Zafar told Agri Investor the company was created after he decided to find an industry that had not yet been impacted by the ‘Internet of Things,’ currently a buzzword among digital start-ups.
Zafar, who has participated in six previous start-ups and sold his most recently launched software company to Oracle, also wanted to make a lasting social impact.
“I’ve done enough capital raising, it’s not about making money,” he said. “It’s about doing something meaningful with my life now that this might be my last start-up.”
“Maybe it’s time that agricultural innovation comes from outside agriculture”
Naeem Zafar, TeleSense
Currently, Zafar explained, higher-end grain silos have wires hanging from the ceiling that are equipped with temperature sensors to monitor combustion and contamination risk. In many instances, Zafar said, owners of grain have to read measurements displayed through junction boxes located outside silos in person and enter the information into their computers manually; a time-consuming process that produces often low-quality data.
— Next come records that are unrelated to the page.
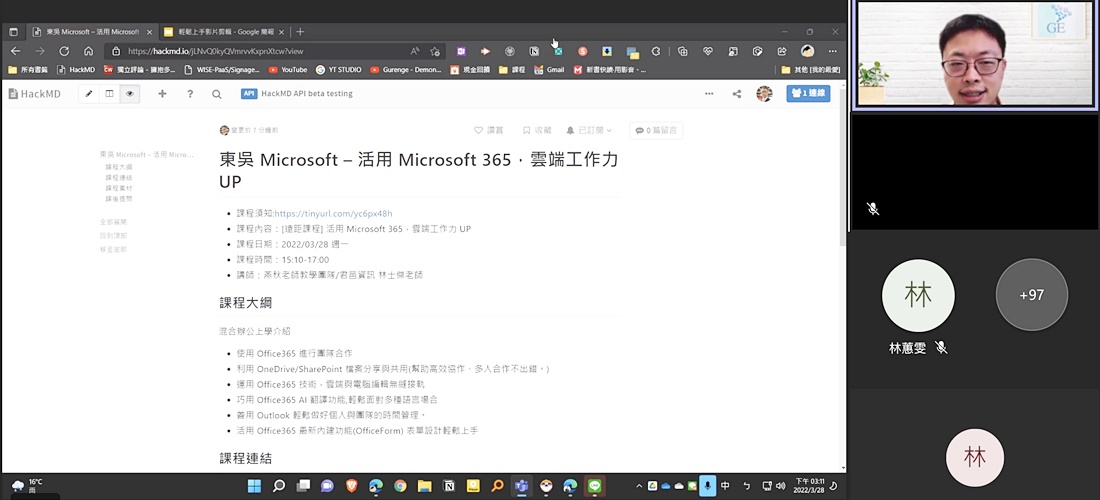This screenshot has height=500, width=1100.
Task: Click the blue 連線 online users button
Action: [x=808, y=94]
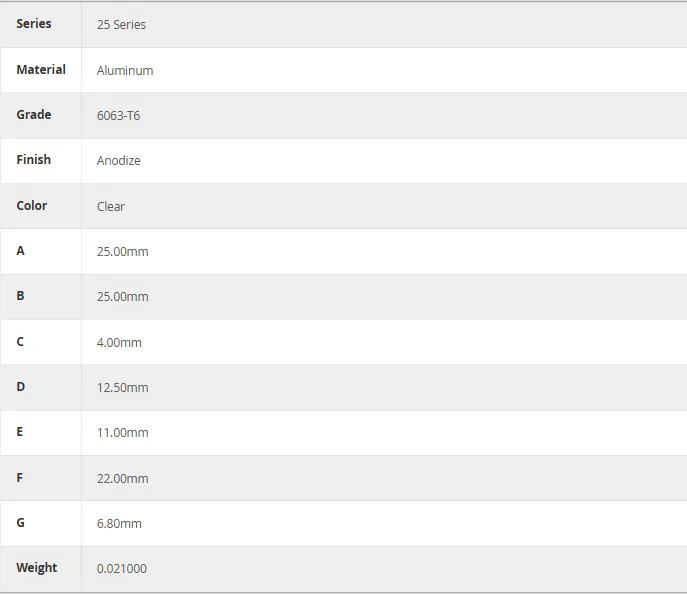
Task: Click dimension F value 22.00mm
Action: [123, 478]
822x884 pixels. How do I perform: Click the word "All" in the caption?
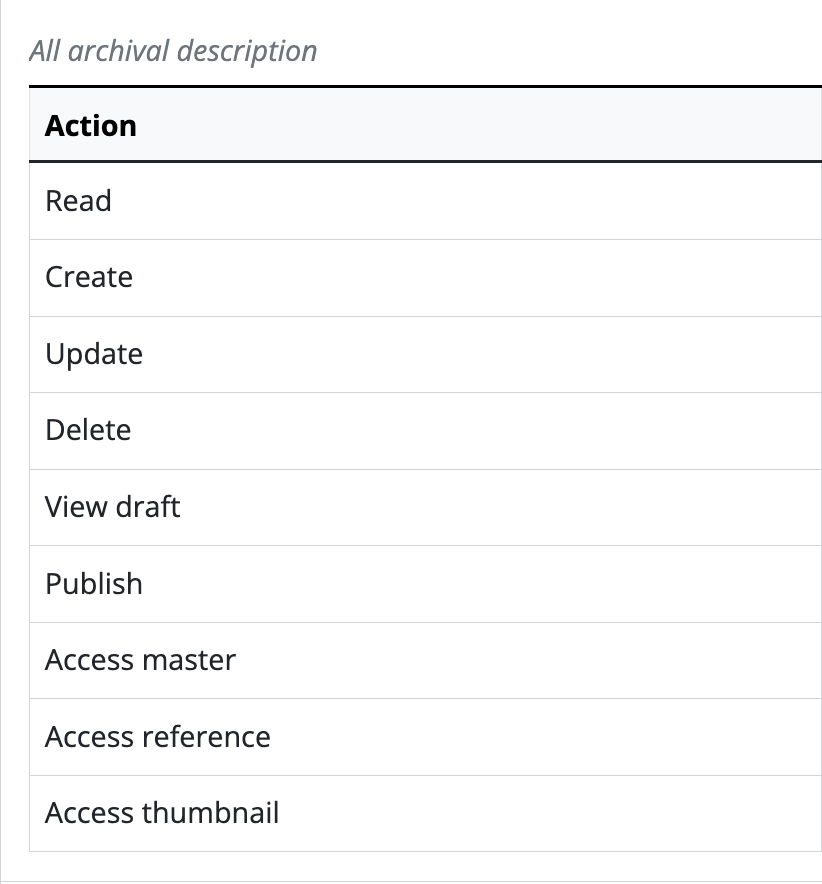click(45, 51)
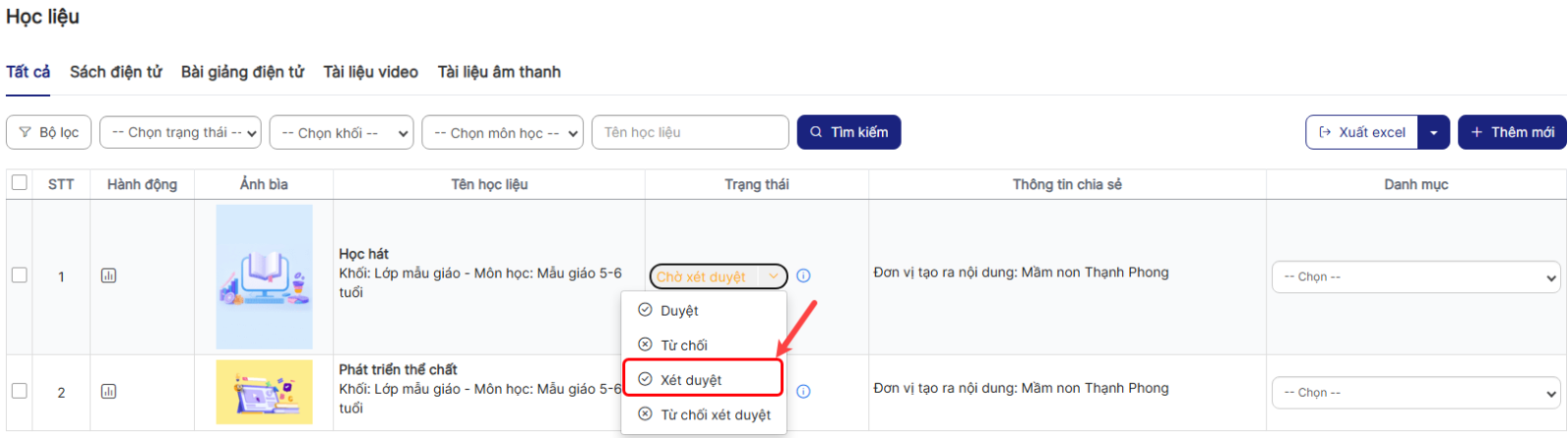Viewport: 1568px width, 438px height.
Task: Switch to the Sách điện tử tab
Action: tap(116, 73)
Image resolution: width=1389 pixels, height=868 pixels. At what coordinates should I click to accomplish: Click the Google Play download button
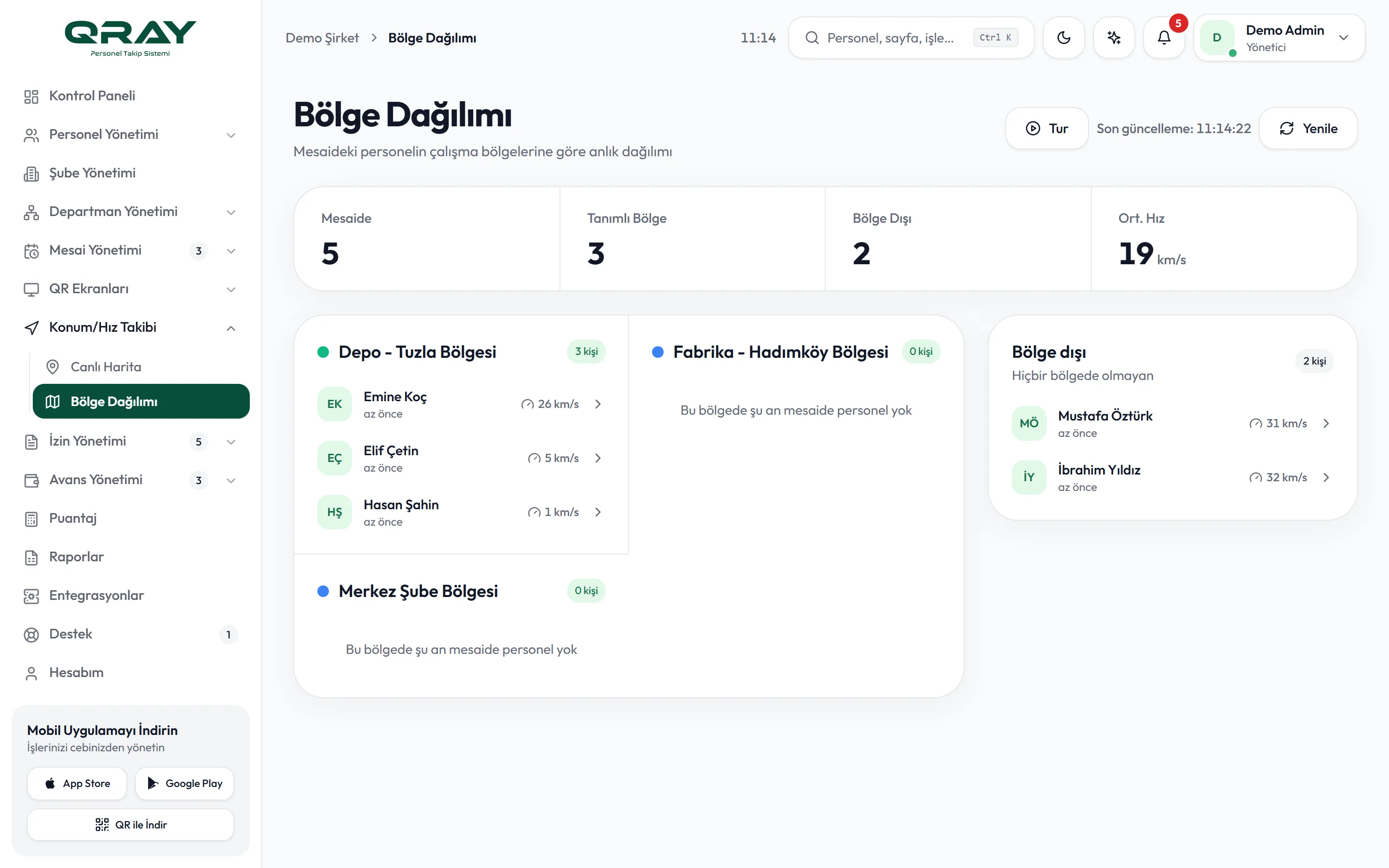[184, 783]

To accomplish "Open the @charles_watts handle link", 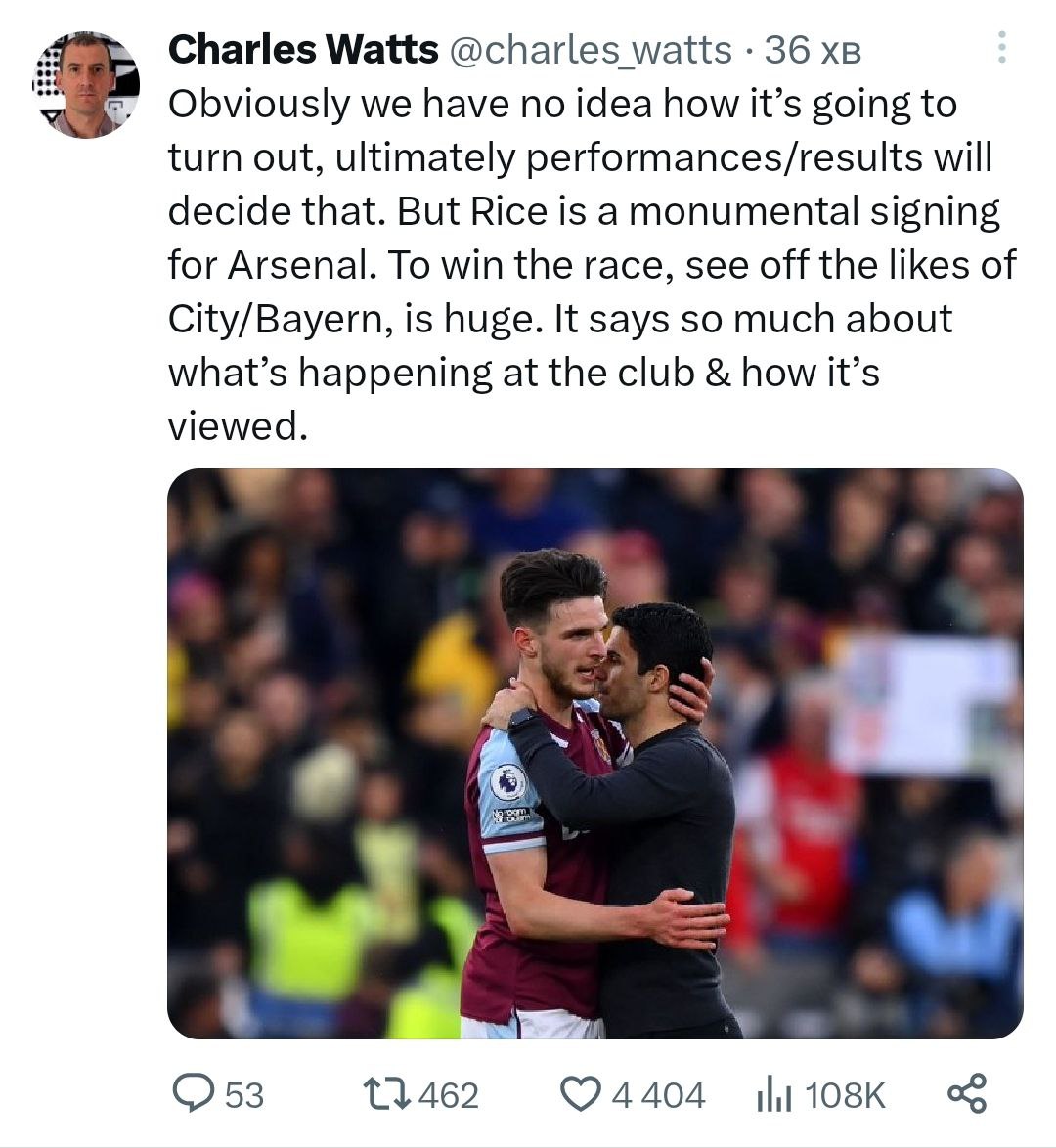I will 589,49.
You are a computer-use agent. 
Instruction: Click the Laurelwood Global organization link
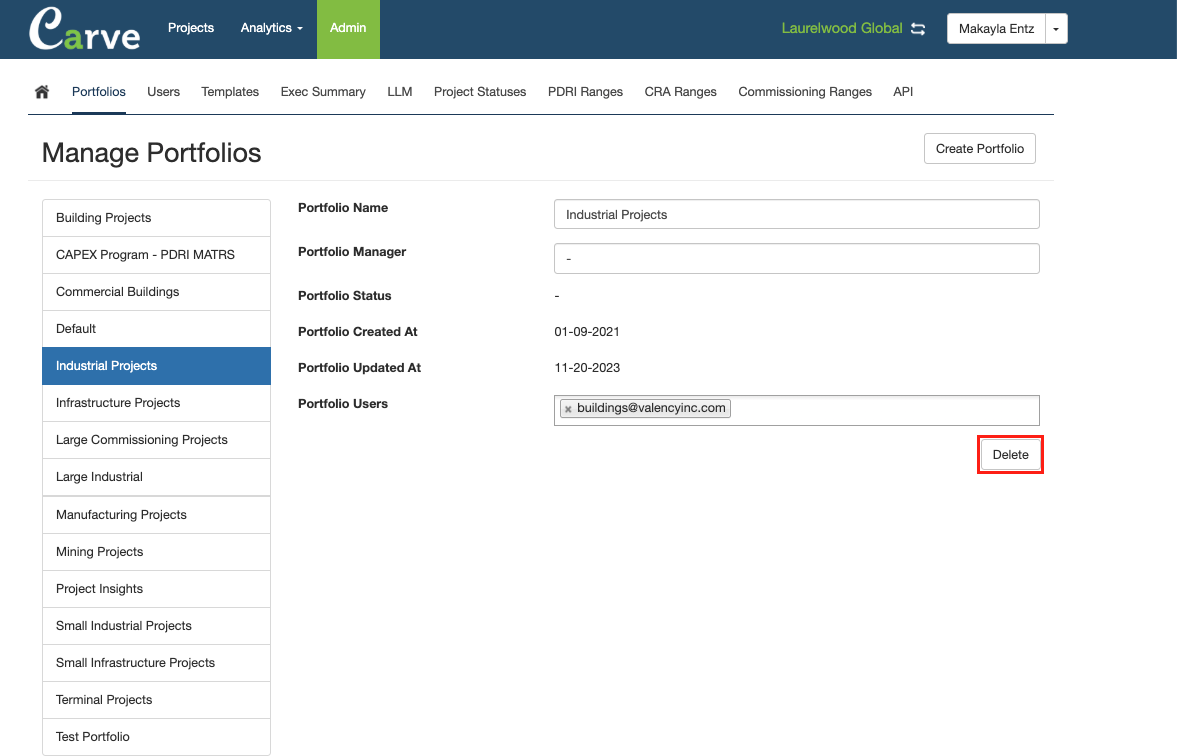tap(841, 29)
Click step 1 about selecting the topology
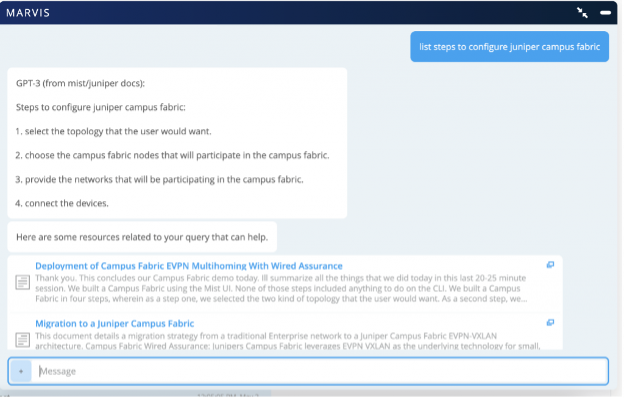The width and height of the screenshot is (624, 400). pyautogui.click(x=113, y=131)
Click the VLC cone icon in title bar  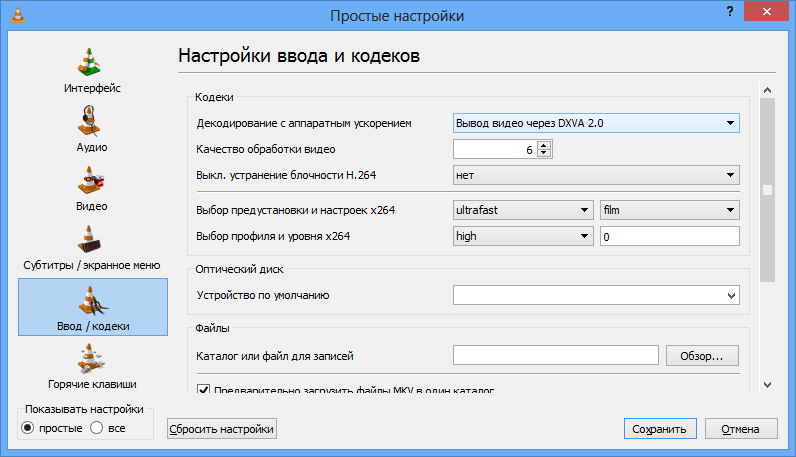click(x=15, y=15)
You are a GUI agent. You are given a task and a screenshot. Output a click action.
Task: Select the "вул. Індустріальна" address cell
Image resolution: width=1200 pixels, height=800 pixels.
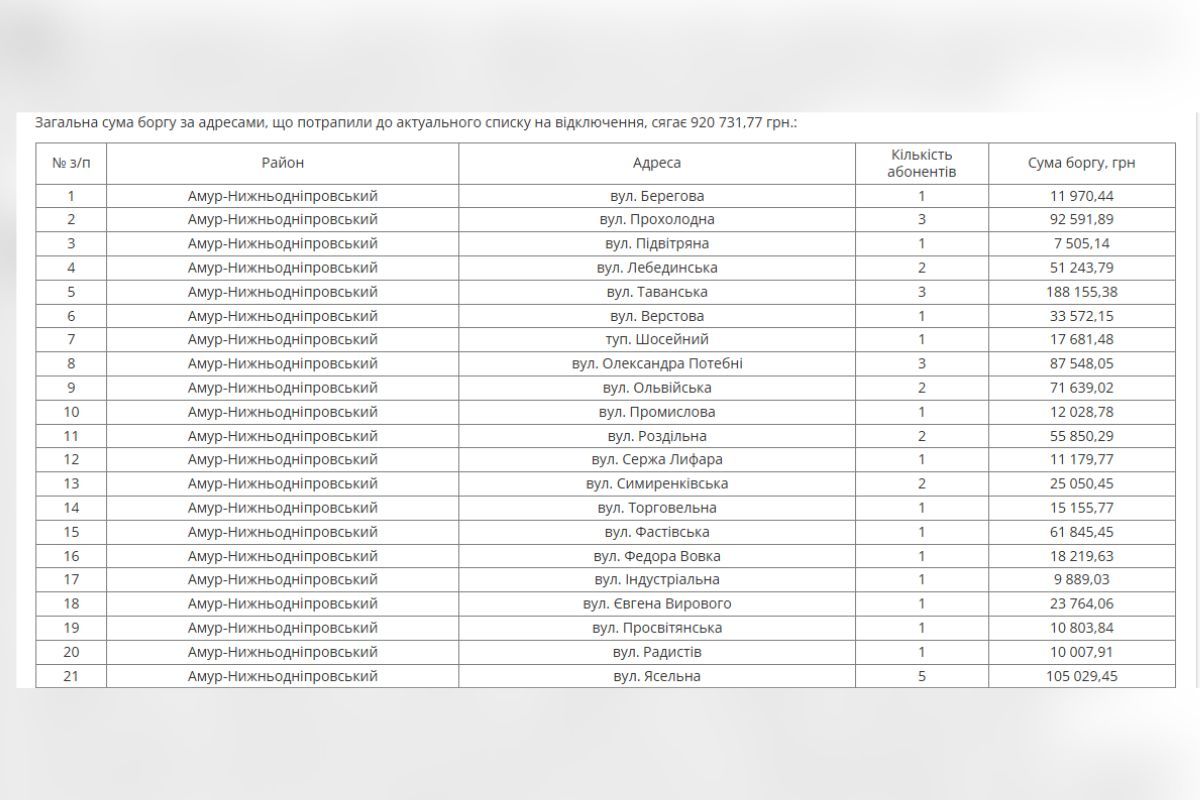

“In Australia, for example, in one place they were telling me that they go once every two weeks because it’s an eight-hour round trip to travel to that site and write down the value,” he said. “Our solution is, we have a box sitting next to this box [the junction box outside the silo] and it automatically, wirelessly sends the data to the cloud.”
In future, Zafar said, TeleSense hopes to integrate an artificial learning component to its offerings, which would allow for predictive analysis to help further guide decision-making around grains and transportation.
Outside the box
Working together with Maersk was especially important, according to him, because transportation presents challenges distinct from those encountered when storing grain on land. He explained that grain cargoes often pass through multiple climates and experience changes in humidity and temperature that can be harmful.
“In Brazil, it’s an area of high temperature and high humidity. You pack a bunch of grain, like soybean, and take it China, it’s going to go through some pretty dramatic temperature variation,” Zafar said. “These grains are going through all kind of moisture, mold, disease, infestation and we want to be able to detect it and take corrective action before it becomes a problem.”
He admitted that assembling an investor syndicate behind TeleSense would help it fit in with agriculture’s existing financial and commodity supply chains. But Zafar also believes his limited ag experience in the sector could also serve as a strength.
“In the last 50 years, most innovation has come from someone who is not from the industry. Look at Airbnb; a hotel guy didn’t start it. Tesla; Detroit didn’t start it. Uber; it wasn’t a taxi company that started it,” he said. “Maybe it’s time that agricultural innovation comes from outside agriculture.”